I can’t even count the number of times that I have seen people with good intentions advising a new hunter that they need to hunt the wind without every really giving them an idea of what that means or why it’s important. The reason that hunting the wind is so important is because deer use their sense of smell as their number one defense against predators. If given the choice, a deer will always walk with the wind at least slightly in their face. Deer want to avoid human contact, so if they get any whiff of you at all, they will probably choose to go another direction. The worst part is that this may be happening to you and you have no idea that deer are smelling you 200 yards away and then avoiding your location.
Hunting the Wind – The Wrong Way
If you are trying to use the wind to your advantage, the main point is to have your wind blowing in to area that you don’t think deer will be coming form or one that you think deer couldn’t possibly smell you even if they come from there. For example, having your wind blow directly in to a valley while sitting on a ridge. The deer, even if they come up from the valley where your scent is blowing, will come from far below that scent because it’s blowing right over their head. Basically, the wrong way to hunt the wind is to allow your wind to blow directly to where you expect deer to come from. take the picture below for example. Any wind that is not coming from the Southwest is going to be blowing my scent straight to where I expect deer to come from with the exception of one trail. That one trail is not used during daylight though unless the deer are coming from the East rather than the North like shown in the picture. Regardless, the easiest way for me to be hunting the wind the wrong way is to hunt this stand in any wind other than a consistent SouthWest wind.
Hunting the Wind – The Right Way
With my local funnel spot (Feature Photo), I can pretty much hunt in any wind. The reason for that is because I have several trees picked out based on which way the wind is blowing. If the wind is coming from the the South or Southeast, I sit in the tree that is the blue circle in the top left of the woods. In a Southwest wind, I sit in the top right spot because that gives me the best chance at catching a mature buck thinking he has the wind totally in his favor when I’m really sitting right on the edge of a good wind for me. Any wind from the North or West, I can sit in either the top right spot or the bottom spot and I’m good to go. As much as you want to approach stands from as far down wind as you can, it’s not always practical or the right way to go about it. Let’s look at the spot in the picture right above. That stand is on a property border, and I can only hunt it during a wind that blows in to the neighbors side of the fence. Because of that, I have no way to approach that stand without spooking deer if I try to enter from the property border. Instead, I have to walk in along the main trail (yellow line) so that my scent disperses as much as possible before it gets to the bedded deer.

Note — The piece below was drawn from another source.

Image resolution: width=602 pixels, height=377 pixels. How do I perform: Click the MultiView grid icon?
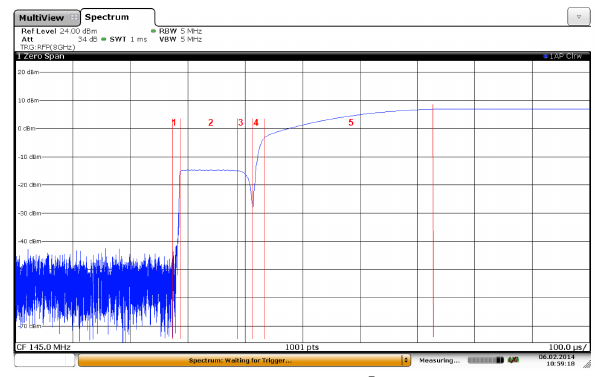tap(74, 17)
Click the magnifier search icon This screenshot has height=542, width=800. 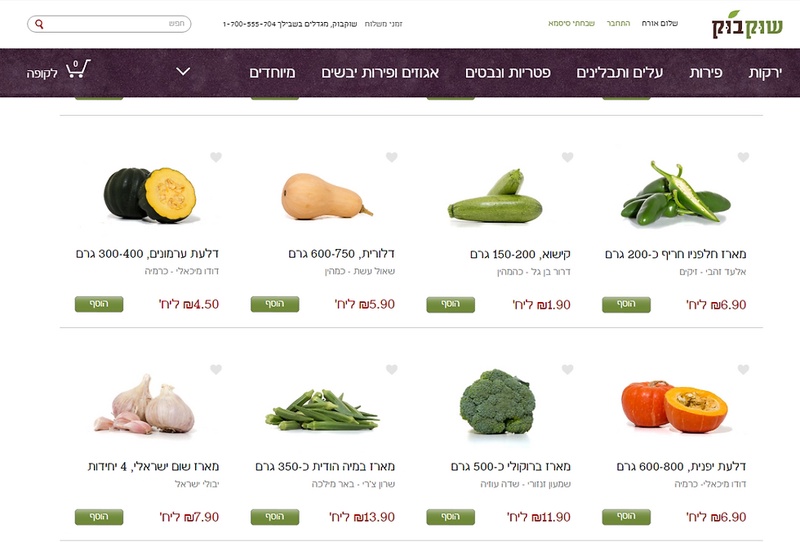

Once in the stand though, I should not get busted by any deer.
The basics of hunting the wind is not hard to grasp and once you do, you’ll greatly improve your chances of that once in a lifetime buck. Hunting the wind should be your number one goal when thinking about where to set up a treestand once you’ve found good sign. Though you need to consider your access, it’s not always practical. The main concern is once you’ve gotten to the treestand. Happy Hunting!